▶ **Brief**: Lines with the word "will" in them are the ones to copy from the records.

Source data

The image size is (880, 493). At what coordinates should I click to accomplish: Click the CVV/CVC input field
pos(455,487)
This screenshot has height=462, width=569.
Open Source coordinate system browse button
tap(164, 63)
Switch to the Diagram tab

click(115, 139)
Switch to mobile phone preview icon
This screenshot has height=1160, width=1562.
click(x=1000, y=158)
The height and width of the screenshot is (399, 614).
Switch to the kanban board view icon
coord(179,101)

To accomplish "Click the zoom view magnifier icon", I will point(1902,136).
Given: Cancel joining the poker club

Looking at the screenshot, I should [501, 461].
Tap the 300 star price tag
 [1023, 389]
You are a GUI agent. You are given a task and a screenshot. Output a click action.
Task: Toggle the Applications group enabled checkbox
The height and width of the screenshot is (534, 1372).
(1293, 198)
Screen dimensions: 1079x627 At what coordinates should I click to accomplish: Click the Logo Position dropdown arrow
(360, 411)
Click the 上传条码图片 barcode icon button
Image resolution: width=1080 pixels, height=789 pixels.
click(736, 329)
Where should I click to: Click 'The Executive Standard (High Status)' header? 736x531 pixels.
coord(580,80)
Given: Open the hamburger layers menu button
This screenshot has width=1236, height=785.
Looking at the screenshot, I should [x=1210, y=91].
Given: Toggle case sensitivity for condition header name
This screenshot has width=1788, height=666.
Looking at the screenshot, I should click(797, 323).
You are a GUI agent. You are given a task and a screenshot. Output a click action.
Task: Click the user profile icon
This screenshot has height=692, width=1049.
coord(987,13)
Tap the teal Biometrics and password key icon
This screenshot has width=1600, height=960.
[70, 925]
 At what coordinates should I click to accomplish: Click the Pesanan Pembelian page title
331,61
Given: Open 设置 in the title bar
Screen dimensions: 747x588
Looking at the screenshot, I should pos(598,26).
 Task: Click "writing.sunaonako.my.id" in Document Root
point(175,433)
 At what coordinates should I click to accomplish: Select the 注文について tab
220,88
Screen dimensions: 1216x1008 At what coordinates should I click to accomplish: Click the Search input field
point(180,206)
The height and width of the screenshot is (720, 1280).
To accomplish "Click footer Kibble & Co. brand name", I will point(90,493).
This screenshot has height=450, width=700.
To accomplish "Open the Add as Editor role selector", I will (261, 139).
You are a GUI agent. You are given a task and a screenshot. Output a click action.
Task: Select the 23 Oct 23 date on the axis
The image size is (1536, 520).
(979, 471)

▶ **Solution to this exercise**:
To accomplish "Click the zoom view magnifier icon", I will point(1902,136).
To accomplish "Click footer Kibble & Co. brand name", I will point(90,493).
To accomplish "Open the Add as Editor role selector", I will (261, 139).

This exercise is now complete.